Consignes:
- 1) D'après l'extrait sur les taxes américaines sur l'acier et l'aluminium, quel taux s'applique à chacun de ces deux métaux ?
- 2) Quels nombres écrits en chiffres apparaissent dans l'extrait sur les taxes américaines sur l'acier et l'aluminium ? Citez-les tous, dans l'ordre du texte.
- 3) Reprenez la rédaction de l'article sur les taxes américaines sur l'acier et l'aluminium après sa dernière phrase.

Extrait:
Donald Trump a imposé jeudi des taxes sur les importations d'acier et d'aluminium aux États-Unis, ignorant les mises en garde répétées de nombre de ses alliés, Union européenne en tête, sur les risques d'une guerre commerciale aux conséquences imprévisibles.

Après plusieurs jours d'intenses spéculations, le président américain a signé, depuis la Maison-Blanche, les deux documents controversés qui marquent un net virage protectionniste, 13 mois après son arrivée au pouvoir.

«Je tiens une promesse que j'ai faite en campagne et que j'ai faite pendant une grande partie de ma vie», a lancé M. Trump, assurant que les États-Unis avaient, pendant des décennies, été victimes de pratiques commerciales qu'il a assimilées à une «agression».

Cette décision intervient le jour même où onze pays des deux rives du Pacifique ont ressuscité, au Chili, l'accord de libre-échange transpacifique (TPP), donné pour mort il y a un an après le retrait des États-Unis.

Ces taxes, de 25 % sur les importations d'acier et de 10 % sur celles d'aluminium, entreront en vigueur dans 15 jours.

Les données:
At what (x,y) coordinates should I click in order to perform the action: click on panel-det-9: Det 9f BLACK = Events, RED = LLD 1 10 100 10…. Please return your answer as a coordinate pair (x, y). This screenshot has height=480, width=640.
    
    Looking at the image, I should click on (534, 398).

Résultats attendus:
- 1) 25 % sur les importations d'acier et 10 % sur celles d'aluminium.

- 2) 13 (mois), 25 (%), 10 (%), 15 (jours)

- 3)
Le Canada, premier partenaire commercial et premier fournisseur d'acier des États-Unis, en sera cependant exempté «pour le moment», de même que le Mexique. Le sort qui sera réservé à ces deux pays frontaliers des États-Unis sur le moyen terme dépendra en particulier de l'issue des négociations en cours sur l'Accord de libre-échange nord-américain (ALENA).

«Si nous trouvons un accord, il n'y aura pas de taxes sur le Canada et le Mexique», a martelé le président septuagénaire, disant sa conviction que les âpres discussions en cours pourraient aboutir.

«Beaucoup de flexibilité»

La Maison-Blanche a précisé que tous les pays concernés pourraient entamer des discussions avec les États-Unis pour négocier, eux aussi, une éventuelle exemption. «Nous allons faire preuve de beaucoup de flexibilité», a assuré M. Trump, en présence d'une dizaine de travailleurs du secteur, casque à la main.

L'annonce de la mise en place de droits de douane a suscité une véritable fronde au sein même du camp républicain où nombre d'élus ne partagent pas l'avis du magnat de l'immobilier selon lequel les guerres commerciales sont «bonnes et faciles à gagner».

Son principal conseiller économique, Gary Cohn, a démissionné mardi en raison de son opposition à de telles mesures.

Quelques minutes après la cérémonie de signature, le président républicain de la Chambre des représentants, Paul Ryan, a fait part en termes très clairs de sa désapprobation. «Je suis en désaccord avec cette décision et j'en crains les conséquences imprévues», a-t-il lancé.

Le locataire de la Maison-Blanche s'est appuyé sur une procédure rarement invoquée de la législation commerciale américaine: l'article 232 qui s'appuie sur des arguments liés à la défense nationale pour limiter l'importation de produits et de biens aux États-Unis.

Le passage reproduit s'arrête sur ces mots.